» Saved entries:
* * * * *

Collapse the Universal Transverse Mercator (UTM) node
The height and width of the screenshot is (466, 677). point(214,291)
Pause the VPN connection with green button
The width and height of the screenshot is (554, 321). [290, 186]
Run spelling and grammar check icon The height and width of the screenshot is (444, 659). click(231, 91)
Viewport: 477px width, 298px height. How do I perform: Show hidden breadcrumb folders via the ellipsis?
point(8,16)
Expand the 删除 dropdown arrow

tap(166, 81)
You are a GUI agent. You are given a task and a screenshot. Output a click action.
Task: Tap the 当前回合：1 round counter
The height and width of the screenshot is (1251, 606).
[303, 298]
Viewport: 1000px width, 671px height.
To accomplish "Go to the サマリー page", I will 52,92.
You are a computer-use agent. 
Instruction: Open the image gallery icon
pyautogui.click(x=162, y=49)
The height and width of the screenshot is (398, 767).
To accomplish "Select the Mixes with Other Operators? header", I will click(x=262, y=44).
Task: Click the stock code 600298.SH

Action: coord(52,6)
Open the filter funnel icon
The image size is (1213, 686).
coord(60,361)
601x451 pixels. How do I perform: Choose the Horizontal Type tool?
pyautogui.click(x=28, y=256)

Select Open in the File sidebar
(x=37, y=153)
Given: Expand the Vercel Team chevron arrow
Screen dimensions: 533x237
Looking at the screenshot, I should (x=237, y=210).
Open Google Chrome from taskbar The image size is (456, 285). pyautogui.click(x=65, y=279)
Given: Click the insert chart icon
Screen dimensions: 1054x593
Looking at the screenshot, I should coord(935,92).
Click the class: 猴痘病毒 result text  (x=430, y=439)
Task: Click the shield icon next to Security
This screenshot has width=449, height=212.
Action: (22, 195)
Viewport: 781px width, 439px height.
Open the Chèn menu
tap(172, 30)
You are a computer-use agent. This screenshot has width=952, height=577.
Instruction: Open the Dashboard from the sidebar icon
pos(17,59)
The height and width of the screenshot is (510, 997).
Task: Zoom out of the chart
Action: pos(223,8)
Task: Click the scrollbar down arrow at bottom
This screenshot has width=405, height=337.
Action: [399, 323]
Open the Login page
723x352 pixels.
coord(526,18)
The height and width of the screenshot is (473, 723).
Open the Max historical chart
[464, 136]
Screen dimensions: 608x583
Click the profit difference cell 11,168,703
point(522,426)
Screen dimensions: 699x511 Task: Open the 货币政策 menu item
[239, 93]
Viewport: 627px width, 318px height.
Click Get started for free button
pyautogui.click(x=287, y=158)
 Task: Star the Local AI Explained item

* * * * *

» YOUR INSTRUCTIONS: Search the data for "page". Copy each line that has it.

» RESPONSE FOR THIS EXERCISE:
To accomplish "Go to the サマリー page", I will 52,92.
Open the Login page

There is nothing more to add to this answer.